As is so well put by the white paper:

“When business units run their digital operations in the same way, usability variances are essentially eliminated and efficiencies are optimized.”

I’m reminded of a funny story. Again, at that large health insurance company a long time ago, we invited Dr. Eric Schaffer (of Human Factors International, Inc. fame) to provide an executive consultation to senior executives regarding the best way to develop a corporate eCommerce design strategy. Eric was discussing standards, when one of the executives raised their hand and asked,

“So, how many standards should there be? Should we have one standard for internal-facing applications and a separate set of standards for external-facing applications?”

Eric stopped, gathered his thoughts for a few seconds and then said in a quiet voice,

“Well, if you have multiple standards, then you really don’t have a Standard, do you?”

The room was dead quiet for several heartbeats as the pure and simple logic of this statement drilled into everyone around the big table. The meeting continued, but the point was brilliantly driven home. A single set of design standards is one of the easiest ways for an enterprise to ensure a good and consistent user experience, while reducing the expense of design and development teams “re-creating the wheel.”

4. Usability Maturity

Usability can actually be a competitive advantage for a company.
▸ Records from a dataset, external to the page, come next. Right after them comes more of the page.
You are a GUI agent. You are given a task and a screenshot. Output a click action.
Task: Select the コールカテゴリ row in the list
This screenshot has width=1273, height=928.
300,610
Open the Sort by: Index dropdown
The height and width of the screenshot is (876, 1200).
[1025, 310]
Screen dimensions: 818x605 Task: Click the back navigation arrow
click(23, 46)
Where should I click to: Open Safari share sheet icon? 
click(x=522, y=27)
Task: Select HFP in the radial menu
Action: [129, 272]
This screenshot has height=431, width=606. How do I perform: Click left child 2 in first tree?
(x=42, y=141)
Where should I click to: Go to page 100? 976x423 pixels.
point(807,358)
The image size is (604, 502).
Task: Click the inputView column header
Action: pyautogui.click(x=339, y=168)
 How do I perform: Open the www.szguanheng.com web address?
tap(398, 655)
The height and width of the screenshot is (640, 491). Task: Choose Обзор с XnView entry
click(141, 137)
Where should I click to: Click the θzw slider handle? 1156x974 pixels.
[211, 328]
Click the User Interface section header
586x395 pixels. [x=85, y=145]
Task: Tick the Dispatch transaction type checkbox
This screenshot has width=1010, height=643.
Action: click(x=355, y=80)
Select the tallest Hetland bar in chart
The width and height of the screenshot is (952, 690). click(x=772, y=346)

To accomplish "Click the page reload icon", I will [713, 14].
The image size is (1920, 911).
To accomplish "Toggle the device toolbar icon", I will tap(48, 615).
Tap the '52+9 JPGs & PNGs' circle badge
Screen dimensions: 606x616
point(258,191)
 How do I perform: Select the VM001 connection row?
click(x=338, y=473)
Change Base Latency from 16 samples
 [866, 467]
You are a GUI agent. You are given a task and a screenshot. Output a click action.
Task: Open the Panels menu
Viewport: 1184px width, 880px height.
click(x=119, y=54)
All else being equal, an enterprise that has a fully mature usability set of standards and design principles will be producing applications more efficiently, and more effectively.

The improved customer satisfaction received over time by these more usable applications will begin to help move that enterprise above competitors who approach design and development with ad-hoc, or worse, cross-purpose user-centered designs.

Usability becomes the lever that moves the usability-mature enterprise above all competition, and keeps it there. The rest have to play catch-up.

5. Usability Metrics and Modeling

One of the top 12 useful usability books I recommended was “Web Analytics: An Hour a Day.” Why? Because it’s the smart usability practitioner that constantly analyzes metrics coming from web sites or applications. This provides three benefits:

First – Analyzing metrics helps determine the usability “health” of the web site or application. Sudden changes in metrics will call out a potential problem that has occurred. Knowing the best and worst performing pages or tasks will also help prioritize where usability resources should be applied.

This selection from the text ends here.